* _DATA TO PROCESS_:
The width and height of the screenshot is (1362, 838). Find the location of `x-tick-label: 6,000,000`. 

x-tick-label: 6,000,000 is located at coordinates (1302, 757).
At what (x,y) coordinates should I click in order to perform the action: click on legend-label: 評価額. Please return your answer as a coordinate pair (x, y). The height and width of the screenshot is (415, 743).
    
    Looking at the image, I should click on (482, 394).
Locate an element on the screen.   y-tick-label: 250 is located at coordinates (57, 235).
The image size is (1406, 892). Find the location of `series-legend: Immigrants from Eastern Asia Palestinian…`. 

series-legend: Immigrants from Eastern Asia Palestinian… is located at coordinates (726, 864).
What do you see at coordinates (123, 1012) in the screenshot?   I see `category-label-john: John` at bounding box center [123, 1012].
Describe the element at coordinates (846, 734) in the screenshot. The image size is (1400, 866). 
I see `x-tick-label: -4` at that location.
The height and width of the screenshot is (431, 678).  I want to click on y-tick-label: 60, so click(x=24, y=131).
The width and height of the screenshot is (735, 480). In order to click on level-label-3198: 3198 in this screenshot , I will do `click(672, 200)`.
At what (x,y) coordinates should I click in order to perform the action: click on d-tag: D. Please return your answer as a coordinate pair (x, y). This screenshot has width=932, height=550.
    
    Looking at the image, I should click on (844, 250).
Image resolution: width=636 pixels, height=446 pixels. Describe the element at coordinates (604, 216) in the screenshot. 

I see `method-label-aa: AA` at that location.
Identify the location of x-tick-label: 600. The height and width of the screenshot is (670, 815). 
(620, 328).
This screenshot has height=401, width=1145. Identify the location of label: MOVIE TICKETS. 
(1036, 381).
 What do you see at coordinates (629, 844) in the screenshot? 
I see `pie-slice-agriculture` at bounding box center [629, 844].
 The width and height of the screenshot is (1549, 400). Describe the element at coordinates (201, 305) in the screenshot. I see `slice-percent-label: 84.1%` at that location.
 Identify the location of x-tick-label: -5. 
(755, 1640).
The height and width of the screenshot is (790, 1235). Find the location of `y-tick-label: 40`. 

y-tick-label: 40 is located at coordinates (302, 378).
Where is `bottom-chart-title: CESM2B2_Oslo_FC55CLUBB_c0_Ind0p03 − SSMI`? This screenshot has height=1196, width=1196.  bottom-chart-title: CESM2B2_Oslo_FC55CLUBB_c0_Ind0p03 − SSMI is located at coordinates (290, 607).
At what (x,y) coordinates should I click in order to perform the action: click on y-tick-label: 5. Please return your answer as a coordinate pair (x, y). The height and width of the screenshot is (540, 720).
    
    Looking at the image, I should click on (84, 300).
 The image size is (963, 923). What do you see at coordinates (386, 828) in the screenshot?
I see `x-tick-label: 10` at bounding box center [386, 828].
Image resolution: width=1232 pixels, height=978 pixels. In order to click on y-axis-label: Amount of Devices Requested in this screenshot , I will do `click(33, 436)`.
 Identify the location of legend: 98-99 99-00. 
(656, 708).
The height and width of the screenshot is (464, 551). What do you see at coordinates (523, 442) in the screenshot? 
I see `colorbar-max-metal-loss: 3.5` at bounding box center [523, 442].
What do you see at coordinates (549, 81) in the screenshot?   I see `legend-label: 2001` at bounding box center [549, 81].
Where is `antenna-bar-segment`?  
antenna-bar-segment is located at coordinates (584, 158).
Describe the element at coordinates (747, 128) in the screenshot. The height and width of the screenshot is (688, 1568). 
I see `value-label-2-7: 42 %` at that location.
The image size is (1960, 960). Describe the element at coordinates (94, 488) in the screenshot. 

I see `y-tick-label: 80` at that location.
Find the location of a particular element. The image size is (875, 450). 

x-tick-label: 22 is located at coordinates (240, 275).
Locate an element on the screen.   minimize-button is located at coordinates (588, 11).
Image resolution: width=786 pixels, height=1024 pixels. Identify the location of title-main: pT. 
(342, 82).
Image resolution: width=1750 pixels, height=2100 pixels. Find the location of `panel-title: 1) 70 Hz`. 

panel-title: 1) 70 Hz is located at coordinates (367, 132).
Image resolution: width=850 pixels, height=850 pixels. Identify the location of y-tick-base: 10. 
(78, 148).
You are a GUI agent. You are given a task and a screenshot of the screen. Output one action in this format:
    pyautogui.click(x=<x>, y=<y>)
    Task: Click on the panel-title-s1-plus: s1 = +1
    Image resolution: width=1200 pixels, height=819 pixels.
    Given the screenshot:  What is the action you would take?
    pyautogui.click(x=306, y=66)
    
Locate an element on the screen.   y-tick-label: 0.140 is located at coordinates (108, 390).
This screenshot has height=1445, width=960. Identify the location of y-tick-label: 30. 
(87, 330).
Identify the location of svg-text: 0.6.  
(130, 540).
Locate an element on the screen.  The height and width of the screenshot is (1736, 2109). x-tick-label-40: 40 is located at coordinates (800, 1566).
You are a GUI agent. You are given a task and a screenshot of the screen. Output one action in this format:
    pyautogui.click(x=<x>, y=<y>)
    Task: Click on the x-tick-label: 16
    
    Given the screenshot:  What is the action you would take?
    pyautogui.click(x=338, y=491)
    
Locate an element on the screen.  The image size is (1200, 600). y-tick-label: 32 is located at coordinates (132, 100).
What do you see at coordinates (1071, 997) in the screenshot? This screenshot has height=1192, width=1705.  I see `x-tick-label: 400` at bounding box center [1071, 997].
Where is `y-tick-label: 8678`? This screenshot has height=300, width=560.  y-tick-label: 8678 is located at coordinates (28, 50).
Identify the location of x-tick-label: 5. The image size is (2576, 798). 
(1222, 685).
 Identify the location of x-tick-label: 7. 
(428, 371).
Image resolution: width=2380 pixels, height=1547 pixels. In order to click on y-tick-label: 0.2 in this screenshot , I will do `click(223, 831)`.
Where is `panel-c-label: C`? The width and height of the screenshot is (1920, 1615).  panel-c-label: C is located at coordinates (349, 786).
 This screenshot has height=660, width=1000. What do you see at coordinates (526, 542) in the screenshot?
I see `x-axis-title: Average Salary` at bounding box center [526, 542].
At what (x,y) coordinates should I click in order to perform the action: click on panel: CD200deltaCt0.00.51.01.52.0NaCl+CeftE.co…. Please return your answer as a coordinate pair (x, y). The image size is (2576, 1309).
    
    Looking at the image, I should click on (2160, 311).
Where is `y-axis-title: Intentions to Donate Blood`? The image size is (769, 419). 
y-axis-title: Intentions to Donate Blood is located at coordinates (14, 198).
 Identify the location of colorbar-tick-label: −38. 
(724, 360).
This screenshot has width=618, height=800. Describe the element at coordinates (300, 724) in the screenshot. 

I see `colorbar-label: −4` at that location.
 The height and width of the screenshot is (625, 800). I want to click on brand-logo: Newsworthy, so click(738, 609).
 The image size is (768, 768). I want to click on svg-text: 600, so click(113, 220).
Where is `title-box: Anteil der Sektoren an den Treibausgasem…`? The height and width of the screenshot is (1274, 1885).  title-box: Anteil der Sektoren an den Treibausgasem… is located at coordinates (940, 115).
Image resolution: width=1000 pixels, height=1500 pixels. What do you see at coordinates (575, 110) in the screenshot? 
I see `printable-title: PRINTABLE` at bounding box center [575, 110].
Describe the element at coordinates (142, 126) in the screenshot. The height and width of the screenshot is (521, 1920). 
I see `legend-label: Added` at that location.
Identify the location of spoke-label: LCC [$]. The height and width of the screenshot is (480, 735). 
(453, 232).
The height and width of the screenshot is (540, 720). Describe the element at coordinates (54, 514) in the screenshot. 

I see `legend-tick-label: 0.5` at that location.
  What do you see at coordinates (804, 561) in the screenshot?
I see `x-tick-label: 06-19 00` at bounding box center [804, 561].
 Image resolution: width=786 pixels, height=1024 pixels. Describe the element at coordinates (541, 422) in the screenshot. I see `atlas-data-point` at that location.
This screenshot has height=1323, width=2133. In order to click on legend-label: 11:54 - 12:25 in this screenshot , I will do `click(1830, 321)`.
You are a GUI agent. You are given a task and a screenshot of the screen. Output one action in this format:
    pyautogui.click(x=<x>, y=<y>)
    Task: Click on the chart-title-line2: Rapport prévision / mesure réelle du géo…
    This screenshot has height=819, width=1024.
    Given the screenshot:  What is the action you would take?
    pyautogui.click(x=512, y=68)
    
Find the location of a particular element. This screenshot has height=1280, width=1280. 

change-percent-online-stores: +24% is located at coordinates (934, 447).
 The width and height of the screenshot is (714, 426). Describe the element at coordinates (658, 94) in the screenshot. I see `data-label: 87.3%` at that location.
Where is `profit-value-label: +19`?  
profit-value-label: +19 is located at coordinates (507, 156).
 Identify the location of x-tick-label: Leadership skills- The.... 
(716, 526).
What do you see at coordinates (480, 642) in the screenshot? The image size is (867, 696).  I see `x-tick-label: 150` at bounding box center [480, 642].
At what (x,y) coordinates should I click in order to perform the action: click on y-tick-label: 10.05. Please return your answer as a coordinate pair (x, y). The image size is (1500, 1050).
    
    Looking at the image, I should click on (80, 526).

* _ABOUT THIS EXERCISE_: Reproduce only the data from the line with "This screenshot has height=1323, width=2133." through the line with "pyautogui.click(x=512, y=68)", replacing "GUI agent" with "desktop agent" and leaving everything else unchanged.

* _WRITTEN RESPONSE_:
This screenshot has height=1323, width=2133. In order to click on legend-label: 11:54 - 12:25 in this screenshot , I will do `click(1830, 321)`.
You are a desktop agent. You are given a task and a screenshot of the screen. Output one action in this format:
    pyautogui.click(x=<x>, y=<y>)
    Task: Click on the chart-title-line2: Rapport prévision / mesure réelle du géo…
    This screenshot has height=819, width=1024.
    Given the screenshot:  What is the action you would take?
    pyautogui.click(x=512, y=68)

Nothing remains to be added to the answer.